In [1]:
import torch
import torch.nn as nn
import torch.nn.functional as F
import numpy as np
import gymnasium 
import soulsgym
import logging
import numpy as np
from sklearn.preprocessing import normalize
from transformation import GameStateTransformer
import gym, random, pickle, os.path, math, glob
import numpy as np

import matplotlib.pyplot as plt
%matplotlib inline
import torch
import torch.optim as optim
import torch.nn as nn
import torch.nn.functional as F
import torch.autograd as autograd
import os
print(torch.cuda.is_available())

True


In [2]:
class Nstep_Memory_Buffer(object):
    # memory buffer to store episodic memory
    def __init__(self, memory_size=1000, n_multi_step = 1, gamma = 0.99):
        self.buffer = []
        self.memory_size = memory_size
        self.n_multi_step = n_multi_step
        self.gamma = gamma
        self.next_idx = 0
        
    def push(self, state, action, reward, next_state, done):
        data = (state, action, reward, next_state, done)
        if len(self.buffer) <= self.memory_size: # buffer not full
            self.buffer.append(data)
        else: # buffer is full
            self.buffer[self.next_idx] = data
        self.next_idx = (self.next_idx + 1) % self.memory_size

    def sample(self, batch_size):
        # sample episodic memory
        states, actions, rewards, next_states, dones = [], [], [], [], []
        for i in range(batch_size):
            finish = random.randint(self.n_multi_step, self.size() - 1)
            begin = finish-self.n_multi_step
            sum_reward = 0 # n_step rewards
            data = self.buffer[begin:finish]
            state = data[0][0]
            action = data[0][1]
            for j in range(self.n_multi_step):
                # compute the n-th reward
                sum_reward += (self.gamma**j) * data[j][2]
                if data[j][4]:
                    # manage end of episode
                    states_look_ahead = data[j][3]
                    done_look_ahead = True
                    break
                else:
                    states_look_ahead = data[j][3]
                    done_look_ahead = False
            
            states.append(state)
            actions.append(action)
            rewards.append(sum_reward)
            next_states.append(states_look_ahead)
            dones.append(done_look_ahead)

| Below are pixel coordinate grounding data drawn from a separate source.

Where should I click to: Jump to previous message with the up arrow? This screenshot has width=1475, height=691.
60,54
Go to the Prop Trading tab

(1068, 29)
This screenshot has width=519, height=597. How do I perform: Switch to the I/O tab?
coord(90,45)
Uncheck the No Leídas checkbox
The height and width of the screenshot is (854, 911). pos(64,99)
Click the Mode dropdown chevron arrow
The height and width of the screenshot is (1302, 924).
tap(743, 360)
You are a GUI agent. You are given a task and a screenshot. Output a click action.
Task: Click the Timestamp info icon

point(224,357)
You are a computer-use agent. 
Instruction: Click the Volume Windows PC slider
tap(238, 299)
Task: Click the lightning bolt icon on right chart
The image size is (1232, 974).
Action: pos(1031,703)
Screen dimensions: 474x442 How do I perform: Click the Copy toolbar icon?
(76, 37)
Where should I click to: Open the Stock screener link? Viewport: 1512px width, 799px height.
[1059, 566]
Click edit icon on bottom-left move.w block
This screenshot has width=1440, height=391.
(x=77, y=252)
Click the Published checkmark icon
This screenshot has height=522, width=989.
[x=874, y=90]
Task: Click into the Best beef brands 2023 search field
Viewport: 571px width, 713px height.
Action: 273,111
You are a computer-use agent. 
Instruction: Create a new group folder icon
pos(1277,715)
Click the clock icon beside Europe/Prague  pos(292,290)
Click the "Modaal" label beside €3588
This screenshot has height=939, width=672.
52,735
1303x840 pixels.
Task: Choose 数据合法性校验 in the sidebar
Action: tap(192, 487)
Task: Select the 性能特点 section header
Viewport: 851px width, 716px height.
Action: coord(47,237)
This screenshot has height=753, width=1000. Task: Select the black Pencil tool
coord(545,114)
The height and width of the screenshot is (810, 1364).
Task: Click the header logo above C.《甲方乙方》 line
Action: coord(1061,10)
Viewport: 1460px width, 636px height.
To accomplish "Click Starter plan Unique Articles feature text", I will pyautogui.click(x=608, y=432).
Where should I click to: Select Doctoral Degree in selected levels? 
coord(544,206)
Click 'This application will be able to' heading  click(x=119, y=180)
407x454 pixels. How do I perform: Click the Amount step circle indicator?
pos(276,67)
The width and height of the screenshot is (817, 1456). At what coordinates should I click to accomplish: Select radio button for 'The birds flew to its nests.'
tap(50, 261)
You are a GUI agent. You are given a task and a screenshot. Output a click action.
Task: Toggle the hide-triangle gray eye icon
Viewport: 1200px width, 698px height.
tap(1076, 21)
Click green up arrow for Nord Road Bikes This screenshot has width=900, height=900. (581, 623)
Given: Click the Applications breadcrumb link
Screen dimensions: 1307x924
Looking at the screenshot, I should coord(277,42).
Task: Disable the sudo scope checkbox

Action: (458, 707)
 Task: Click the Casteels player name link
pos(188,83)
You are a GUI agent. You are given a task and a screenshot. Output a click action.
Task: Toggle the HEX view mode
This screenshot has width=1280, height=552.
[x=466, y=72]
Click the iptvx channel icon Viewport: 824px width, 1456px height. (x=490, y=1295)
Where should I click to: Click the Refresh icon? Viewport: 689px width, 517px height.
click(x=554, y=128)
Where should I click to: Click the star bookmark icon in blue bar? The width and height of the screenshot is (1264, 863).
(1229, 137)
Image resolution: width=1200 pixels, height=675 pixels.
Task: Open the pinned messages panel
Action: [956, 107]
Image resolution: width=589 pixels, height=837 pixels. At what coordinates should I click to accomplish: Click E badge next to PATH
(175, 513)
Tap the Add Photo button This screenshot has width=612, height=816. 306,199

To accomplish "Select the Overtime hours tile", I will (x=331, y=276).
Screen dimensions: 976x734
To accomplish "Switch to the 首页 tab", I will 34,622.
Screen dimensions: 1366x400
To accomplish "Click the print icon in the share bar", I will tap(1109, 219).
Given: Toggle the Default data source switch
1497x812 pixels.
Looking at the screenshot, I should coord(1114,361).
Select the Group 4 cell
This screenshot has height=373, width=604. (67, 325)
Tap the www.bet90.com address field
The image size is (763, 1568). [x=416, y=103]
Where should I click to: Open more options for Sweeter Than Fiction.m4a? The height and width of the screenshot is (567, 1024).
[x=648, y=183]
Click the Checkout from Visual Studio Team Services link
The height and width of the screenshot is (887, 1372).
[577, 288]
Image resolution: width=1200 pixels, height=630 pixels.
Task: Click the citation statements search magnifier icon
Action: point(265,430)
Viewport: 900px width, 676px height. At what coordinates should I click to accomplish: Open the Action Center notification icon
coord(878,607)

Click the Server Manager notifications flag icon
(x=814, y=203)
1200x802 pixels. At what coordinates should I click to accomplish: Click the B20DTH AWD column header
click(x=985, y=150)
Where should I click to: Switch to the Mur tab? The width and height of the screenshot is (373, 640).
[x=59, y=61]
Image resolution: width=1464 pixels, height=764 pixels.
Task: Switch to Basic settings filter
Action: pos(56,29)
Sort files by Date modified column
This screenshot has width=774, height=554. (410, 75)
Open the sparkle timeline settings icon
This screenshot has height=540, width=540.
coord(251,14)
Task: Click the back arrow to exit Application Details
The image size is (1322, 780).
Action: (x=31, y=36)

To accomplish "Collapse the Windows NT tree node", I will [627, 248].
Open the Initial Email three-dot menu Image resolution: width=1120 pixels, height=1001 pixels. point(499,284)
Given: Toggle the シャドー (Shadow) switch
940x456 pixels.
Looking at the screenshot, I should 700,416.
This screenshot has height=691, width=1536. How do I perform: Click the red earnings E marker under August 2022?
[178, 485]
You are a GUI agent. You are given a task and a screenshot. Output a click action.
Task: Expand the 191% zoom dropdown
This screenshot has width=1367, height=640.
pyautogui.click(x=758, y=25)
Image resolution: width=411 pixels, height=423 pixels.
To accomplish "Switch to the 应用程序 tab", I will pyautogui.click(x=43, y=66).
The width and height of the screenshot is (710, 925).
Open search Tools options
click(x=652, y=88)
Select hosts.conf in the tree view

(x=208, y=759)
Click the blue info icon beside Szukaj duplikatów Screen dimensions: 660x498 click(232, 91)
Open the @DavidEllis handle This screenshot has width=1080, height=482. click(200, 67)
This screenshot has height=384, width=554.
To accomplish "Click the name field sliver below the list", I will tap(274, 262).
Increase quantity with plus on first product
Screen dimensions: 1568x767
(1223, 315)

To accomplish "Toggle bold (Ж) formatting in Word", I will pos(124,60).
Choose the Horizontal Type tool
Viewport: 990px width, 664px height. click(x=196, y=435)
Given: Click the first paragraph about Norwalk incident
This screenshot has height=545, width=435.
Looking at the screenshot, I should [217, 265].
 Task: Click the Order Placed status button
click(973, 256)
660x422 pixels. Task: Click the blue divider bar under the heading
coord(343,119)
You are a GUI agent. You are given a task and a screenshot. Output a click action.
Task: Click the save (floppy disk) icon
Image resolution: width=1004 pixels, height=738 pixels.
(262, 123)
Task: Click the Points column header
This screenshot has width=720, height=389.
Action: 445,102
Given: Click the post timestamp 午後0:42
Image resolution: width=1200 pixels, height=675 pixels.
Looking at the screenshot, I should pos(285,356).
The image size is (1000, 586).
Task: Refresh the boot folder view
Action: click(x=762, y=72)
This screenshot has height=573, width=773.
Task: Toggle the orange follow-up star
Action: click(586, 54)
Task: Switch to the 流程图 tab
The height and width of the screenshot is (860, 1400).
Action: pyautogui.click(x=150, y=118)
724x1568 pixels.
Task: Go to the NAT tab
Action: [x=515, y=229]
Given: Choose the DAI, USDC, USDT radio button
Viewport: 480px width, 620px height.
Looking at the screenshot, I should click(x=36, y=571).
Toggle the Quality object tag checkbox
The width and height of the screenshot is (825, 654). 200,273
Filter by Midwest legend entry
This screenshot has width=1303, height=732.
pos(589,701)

        return np.concatenate(states), actions, rewards, np.concatenate(next_states), dones
    
    def size(self):
        return len(self.buffer)

In [3]:
class DQN(nn.Module):
    def __init__(self,input_dims,output_dims,layer_dims):
        super(DQN, self).__init__()
        
        self.advantage = nn.Sequential(
            nn.Linear(input_dims, layer_dims),
            nn.ReLU(),
            nn.Linear(layer_dims, layer_dims),
            nn.ReLU(),
            nn.Linear(layer_dims, layer_dims),
            nn.ReLU(),
            nn.Linear(layer_dims, output_dims)
        )
        
        self.value = nn.Sequential(
            nn.Linear(input_dims, layer_dims),
            nn.ReLU(),
            nn.Linear(layer_dims, layer_dims),
            nn.ReLU(),
            nn.Linear(layer_dims, layer_dims),
            nn.ReLU(),
            nn.Linear(layer_dims, 1)
        )
        
    def forward(self, x):
        """Compute the forward pass of the network.

        Args:
            x: Network input.

        Returns:
            The network output.
        """
       
        advantage = self.advantage(x)
        value     = self.value(x)
        return value + advantage  - advantage.mean()

In [4]:
class Nstep_DQNAgent: 
    def __init__(self, in_channels = 71, action_space = [], USE_CUDA =True, memory_size = 100000, n_multi_step = 4, gamma = 0.99, epsilon  = 1, lr = 1e-3):
        self.epsilon = epsilon
        self.action_space = action_space
        self.n_multi_step = n_multi_step
        self.gamma = gamma 
        self.memory_buffer = Nstep_Memory_Buffer(memory_size, n_multi_step = n_multi_step, gamma = gamma)
        self.DQN = DQN(in_channels, 20,128)
        self.DQN_target = DQN(in_channels, 20, 128)
        self.DQN_target.load_state_dict(self.DQN.state_dict())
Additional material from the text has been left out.